I have a function called "error" that I want to minimize with initial X0 = 1.34. The definition is:

function error = objectiveFcn(X,F)
D = 1.33;
M = 0.2;
error = (abs((((F)*(X/((F)*(1/M-1)+X))+(1-(X/((F)*(1/M-1)+X)))*X)-D)/D))*100;
end

The most straightforward answer is X=F=1.33 for which Error = 0 but I want X~=F.

I don't seem to be able to correctly include this under constraintFcn... Any suggestions?

UPDATE:

I have actually solved this in Excel, but I want to automate the process. This is how it looks like:

The exact solution is X=F=1.33 but this is not an accpetable result for me because X and F in reality can never be equal. The next best answer is X=1.265 and F=1.675 with an error of 0.01%.

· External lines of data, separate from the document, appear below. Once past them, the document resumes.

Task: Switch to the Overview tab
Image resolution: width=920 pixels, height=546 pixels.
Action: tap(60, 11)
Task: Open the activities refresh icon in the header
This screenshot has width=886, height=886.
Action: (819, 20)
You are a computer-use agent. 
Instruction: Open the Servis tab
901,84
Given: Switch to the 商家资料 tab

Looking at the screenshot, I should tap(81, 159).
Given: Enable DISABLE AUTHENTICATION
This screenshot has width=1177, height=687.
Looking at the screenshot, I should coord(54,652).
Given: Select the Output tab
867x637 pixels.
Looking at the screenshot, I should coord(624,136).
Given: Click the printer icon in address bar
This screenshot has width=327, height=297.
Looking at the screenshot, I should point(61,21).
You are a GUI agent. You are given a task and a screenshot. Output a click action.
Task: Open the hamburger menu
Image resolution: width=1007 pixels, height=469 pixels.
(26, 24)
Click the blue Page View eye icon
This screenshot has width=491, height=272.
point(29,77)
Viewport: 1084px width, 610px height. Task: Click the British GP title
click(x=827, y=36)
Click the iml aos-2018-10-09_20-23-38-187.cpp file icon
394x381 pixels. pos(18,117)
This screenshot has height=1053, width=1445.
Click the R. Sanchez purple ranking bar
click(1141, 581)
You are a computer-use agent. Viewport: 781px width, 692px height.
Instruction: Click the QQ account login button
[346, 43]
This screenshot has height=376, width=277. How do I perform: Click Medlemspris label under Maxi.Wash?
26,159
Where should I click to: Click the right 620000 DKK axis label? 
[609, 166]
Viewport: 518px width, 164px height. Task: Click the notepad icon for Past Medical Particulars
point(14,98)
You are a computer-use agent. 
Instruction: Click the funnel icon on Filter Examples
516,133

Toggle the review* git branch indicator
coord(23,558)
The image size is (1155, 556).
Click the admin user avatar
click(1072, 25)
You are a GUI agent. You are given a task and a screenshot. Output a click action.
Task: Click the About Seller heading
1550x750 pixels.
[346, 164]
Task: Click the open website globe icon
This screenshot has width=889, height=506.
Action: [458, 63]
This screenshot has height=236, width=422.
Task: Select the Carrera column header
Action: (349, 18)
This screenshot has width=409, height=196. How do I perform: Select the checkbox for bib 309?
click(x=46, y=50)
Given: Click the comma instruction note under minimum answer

F can be further defined as

F = (D-(1-V)*X)/V;
V=0.158;

Update 2: I realized this can be reduced to a single-variable problem. Here: but how do I extract the X for which X~=F. Is there a function for this?

D = 1.33;
M = 0.2;
V = 0.158;
err = @(X) (abs((((((D-(1-V)*X)/V))*(X/((((D-(1-V)*X)/V))*(1/M-1)+X))+(1-(X/((((D-(1-V)*X)/V))*(1/M-1)+X)))*X)-D)/D))*100;
fplot(err,[1.22,1.36])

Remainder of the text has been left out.